### DATASET RECORDS
*****

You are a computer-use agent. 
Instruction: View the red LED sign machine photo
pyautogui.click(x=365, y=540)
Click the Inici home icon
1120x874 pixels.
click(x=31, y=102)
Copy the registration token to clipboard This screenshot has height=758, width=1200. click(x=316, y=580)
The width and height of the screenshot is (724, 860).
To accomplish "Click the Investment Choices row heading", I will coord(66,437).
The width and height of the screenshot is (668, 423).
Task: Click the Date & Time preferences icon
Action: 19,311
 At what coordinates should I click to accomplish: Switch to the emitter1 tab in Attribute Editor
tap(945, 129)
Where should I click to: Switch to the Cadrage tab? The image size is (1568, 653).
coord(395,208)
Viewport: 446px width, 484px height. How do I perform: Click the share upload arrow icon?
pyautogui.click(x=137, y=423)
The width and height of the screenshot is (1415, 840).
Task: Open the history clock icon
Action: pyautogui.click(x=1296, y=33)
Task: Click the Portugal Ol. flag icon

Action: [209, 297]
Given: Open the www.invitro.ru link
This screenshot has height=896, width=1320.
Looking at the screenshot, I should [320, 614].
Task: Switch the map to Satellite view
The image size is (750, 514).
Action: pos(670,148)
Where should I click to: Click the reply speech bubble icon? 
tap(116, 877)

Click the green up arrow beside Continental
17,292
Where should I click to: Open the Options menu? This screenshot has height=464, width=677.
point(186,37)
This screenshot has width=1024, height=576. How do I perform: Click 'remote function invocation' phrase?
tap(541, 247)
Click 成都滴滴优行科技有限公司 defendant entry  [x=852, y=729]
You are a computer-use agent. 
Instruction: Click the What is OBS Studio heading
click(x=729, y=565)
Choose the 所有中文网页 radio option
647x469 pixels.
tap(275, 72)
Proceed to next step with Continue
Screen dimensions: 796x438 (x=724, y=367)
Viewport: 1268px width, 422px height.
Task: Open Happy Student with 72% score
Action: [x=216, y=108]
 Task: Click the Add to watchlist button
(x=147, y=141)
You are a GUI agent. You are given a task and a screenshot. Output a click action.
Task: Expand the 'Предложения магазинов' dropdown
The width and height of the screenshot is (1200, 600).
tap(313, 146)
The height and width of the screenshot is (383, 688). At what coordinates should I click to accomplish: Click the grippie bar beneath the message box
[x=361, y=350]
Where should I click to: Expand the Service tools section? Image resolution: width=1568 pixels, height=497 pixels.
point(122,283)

*****

### WHAT TO DO
Only the lines from the beginning of the listing through the line containing "Copy the registration" are wanted, each restated word for word.

### EXERCISE OUTPUT
You are a computer-use agent. 
Instruction: View the red LED sign machine photo
pyautogui.click(x=365, y=540)
Click the Inici home icon
1120x874 pixels.
click(x=31, y=102)
Copy the registration token to clipboard This screenshot has height=758, width=1200. click(x=316, y=580)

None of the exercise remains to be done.